HA is triggering via the receptors RHAMM, CD44, and the intracellular adhesion molecule (ICAM)-1 [2]. Following injury, there is an increased expression of hyaluronic acid receptor genes in the initial stage of inflammation which promotes fibroblasts migration [49]. The focus on the present study was on RHAMM and CD44. The receptors are expressed both by the PDLF and the GF. Expression of CD44 was not affected neither by HS nor by cHA. CD44 is involved in wound healing thereby decreasing inflammatory response [50]. In case of RHAMM, the two types of fibroblasts responded differently to the stimuli. PDLF RHAMM expression did not significantly differ, whereas HS and/or cHA promoted the RHAMM expression in gingival fibroblasts. RHAMM expression is known to be stimulated by low-molecular weight HA. Signaling via the receptor leads to wound closure and resolution of inflammation [51]. The observed increase of RHAMM expression by HS may, at least partly, be responsible for cHA exerting its activity.

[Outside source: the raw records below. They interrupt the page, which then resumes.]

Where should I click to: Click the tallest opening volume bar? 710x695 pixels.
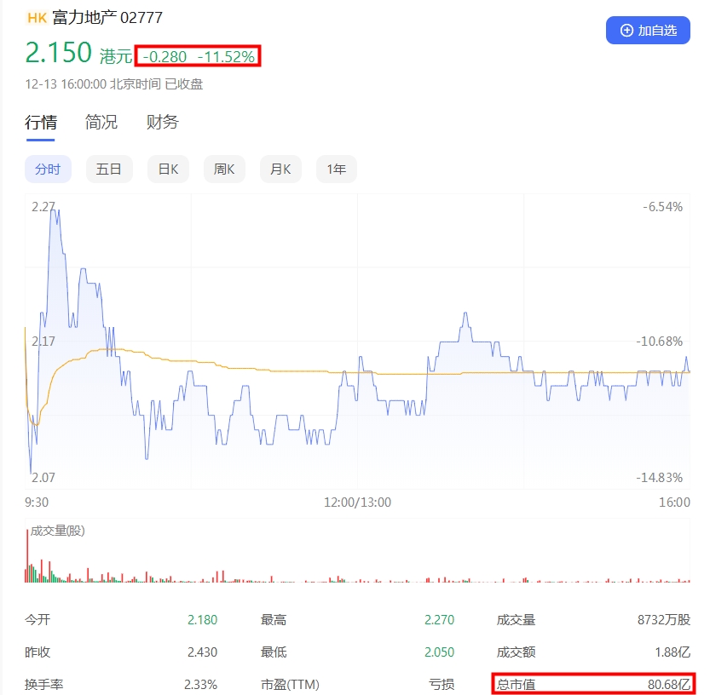coord(26,555)

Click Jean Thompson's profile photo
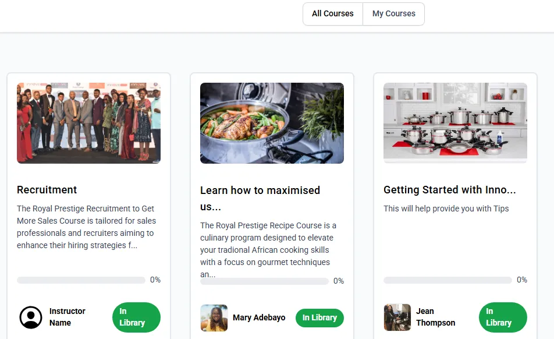397,317
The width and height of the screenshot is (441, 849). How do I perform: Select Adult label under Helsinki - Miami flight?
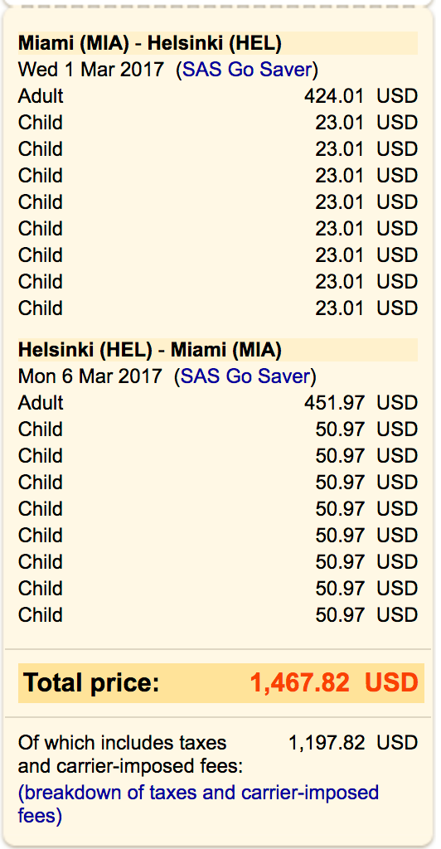tap(41, 403)
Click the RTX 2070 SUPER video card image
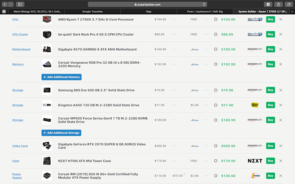Image resolution: width=295 pixels, height=184 pixels. tap(47, 146)
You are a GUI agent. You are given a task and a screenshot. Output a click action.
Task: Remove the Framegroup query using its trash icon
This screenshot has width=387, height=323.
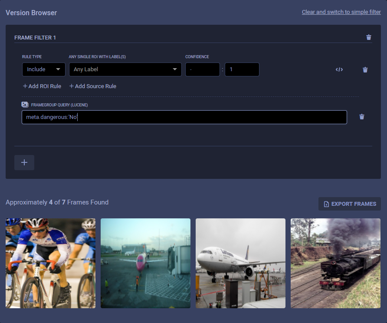pyautogui.click(x=362, y=117)
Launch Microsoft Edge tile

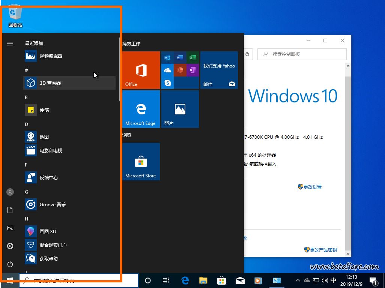141,109
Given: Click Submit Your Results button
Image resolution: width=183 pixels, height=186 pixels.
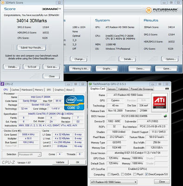Looking at the screenshot, I should coord(32,47).
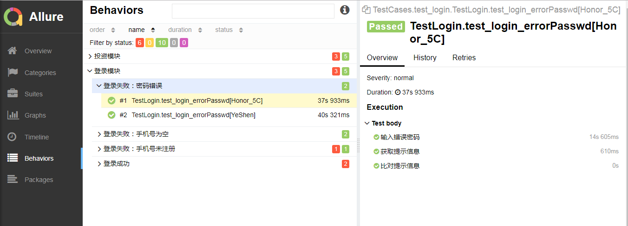The height and width of the screenshot is (226, 628).
Task: Switch to the Retries tab
Action: pyautogui.click(x=464, y=58)
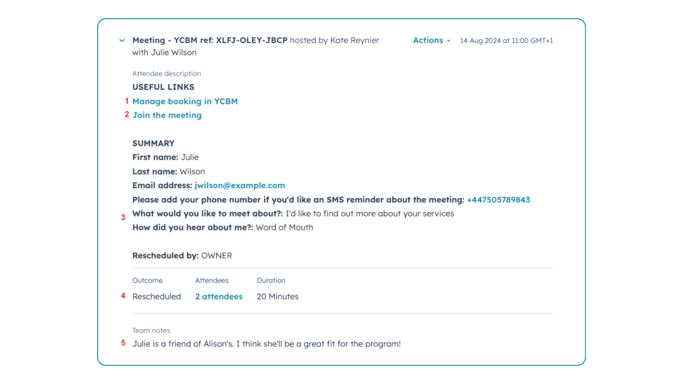
Task: Expand the Actions dropdown menu
Action: click(431, 40)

Animal models and in vitro research shed light to the role of HA in periodontal regeneration. A study on two wall intrabony defects in dogs which were treated with cHA and a collagen matrix highlighted the role of cHA in promoting periodontal wound healing/regeneration [15]. In diabetic rats, adding cHA to a collagen membrane prevented its premature degradation [52]. In vitro both cHA and ncHA increased early osteogenic differentiation of primary PDL fibroblasts [40]. Both preparations induced proliferation and migration of the fibroblasts and upregulation of genes involved in wound healing and regeneration [14]. In palatal but not in gingival fibroblasts, expression of matrix-metalloproteinases was induced, a finding of relevance when applying palatal transplants in periodontal surgery [14]. Further, the proliferation of mesenchymal stromal and osteogenic progenitor cells was increased by cHA and ncHA [53].

In summary, the present study analyzed the role of cHA in the serum-rich environment of a periodontal pocket. It was shown that the serum did not negatively affect the activity of cHA against periodontal biofilm and on periodontal fibroblasts which, in turn, may support the application of cHA in non-surgical periodontal therapy. However, the present study has also some limitations. First of all, this is an in vitro study which did not consider the complexity of the periodontal region with a plethora of cells interacting with each other. Although here not tested, we assume that similar results concerning the effect of serum and cHA can be expected also for epithelial cells and alveolar bone cells. Second, an interaction of the periodontal biofilm with host cells (e.g., fibroblasts and monocytic cells) was not studied, and third, only one HA formulation (i.e., cHA) was used. Nevertheless, the results of the study encourage further in vitro research including other cell types and interactions with a periodontal biofilm and other HA formulations.